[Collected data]
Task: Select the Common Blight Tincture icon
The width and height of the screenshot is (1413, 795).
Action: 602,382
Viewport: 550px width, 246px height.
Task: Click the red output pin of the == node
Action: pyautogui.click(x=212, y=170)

**What the task requires**
Output the data in full, precisely as it appears above.

**Response to this exercise**
Task: Select the Common Blight Tincture icon
The width and height of the screenshot is (1413, 795).
Action: 602,382
Viewport: 550px width, 246px height.
Task: Click the red output pin of the == node
Action: pyautogui.click(x=212, y=170)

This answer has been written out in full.